Speech by Judge Mark Pelling QC: Issues in crypto-currency fraud claims
Good morning and thank you for asking me to speak this morning. Everything I say in the next few minutes represent my personal views. They are not those of the Judiciary of England and Wales.
Many of you will be very familiar with the joys of Smart Contracts, block chain, distributed ledgers, crypto assets and currencies, Public keys and Private keys. For those of you who are not as familiar as you would like to be, or wish to undertake a refresher course on these issues, I recommend The Legal Statement on Crypto assets and Smart Contracts published by the UK Jurisdiction Taskforce in November 2019 and Law Commission Paper No 401 entitled “Smart legal Contracts – Advice to Government”. They provide an invaluable insight into this world and should be read by all practicing law in this field. The critical conclusion reached by the Law Commission is that no legislative reform is necessary and that the common law is well able to facilitate and support these emerging technologies. The primary focus of the Law Commission paper is on claims between parties to smart contracts rather than those who have been the victims of fraud. However there is no indication that any different approach will be adopted in relation to fraud claims.

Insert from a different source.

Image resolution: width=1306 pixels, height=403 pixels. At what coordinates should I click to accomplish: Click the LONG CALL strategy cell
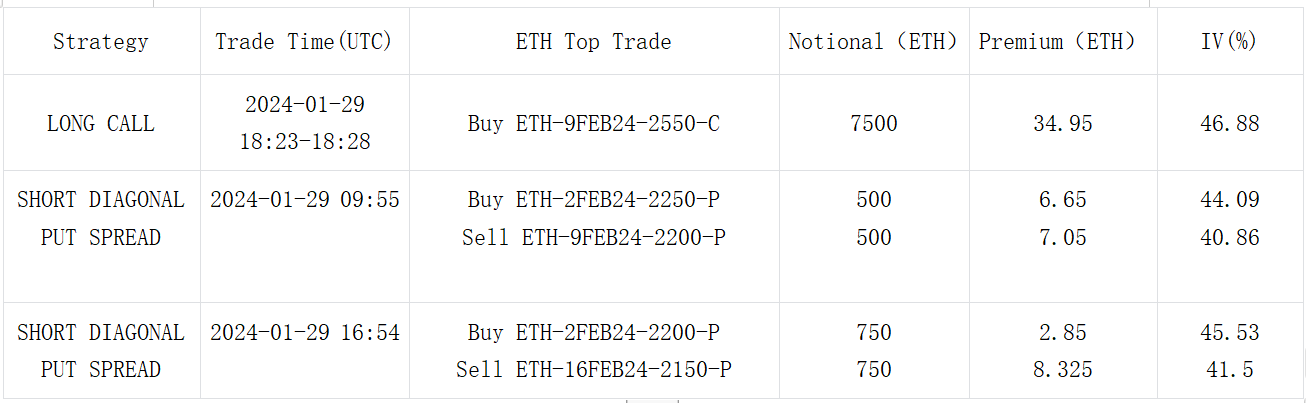click(101, 124)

Cyber currency fraud claims have shown a steady up tick in volume over the last 12 to 18 months. Many and perhaps most of these cases appear to be issued in the London Circuit Commercial Court. They pose very significant procedural and jurisdictional difficulties with the same common themes arising in most if not all cases. The problem is an acute one because very often the sums lost are relatively small by the standards of most claims started in the LCCC but the loss can nevertheless be life changing for the victims. Such victims are all too frequently faced with the loss of most, if not all, their life savings, or sums that they have borrowed and on occasion over borrowed and secured against their homes. At this moment of acute anxiety, they are faced with finding lawyers to attempt to recover what has been lost and to do so in a legal environment that is technically and legally difficult. This inevitably adds to the cost of commencing proceedings and I suspect that cost may beyond the means of at least some victims.
In the next few minutes, I will be focussing on some of the principal issues that arise in most cases, and on the solutions that the law has so far provided. A word of warning however- no crypto currency fraud claim has yet reached the Court of Appeal. Very few if any have yet been the subject of fully contested hearings between claimants and respondents and in consequence most of the principles that the courts have applied to date have been developed in without notice hearings or hearings at which the respondents have chosen not to participate.
The problems that arise are generally ones of identification and jurisdiction in relation to those who have engineered the fraud, those to whom assets belonging to the victims have been transferred and received either unconscionably or otherwise and those who can provide relevant information about the identity of those responsible for the fraud or the whereabouts of the victim’s assets or their traceable equivalent.
The overarching difficulty is that in most of these cases the principal actors will be located outside England and Wales as will the exchanges that administer the wallets into or through which the victims assets have passed. In most cases therefore the victim of a cyber currency fraud domiciled and resident in England, or who has suffered losses in England will be faced with the need to seek information disclosure orders against those who administer the relevant wallets and a worldwide freezing and/or proprietary freezing order usually against fraudsters who can be identified initially only as persons unknown, who are almost certainly located in offshore jurisdictions and in respect of whom the only known contact details are the email addresses used to carry the fraud into effect.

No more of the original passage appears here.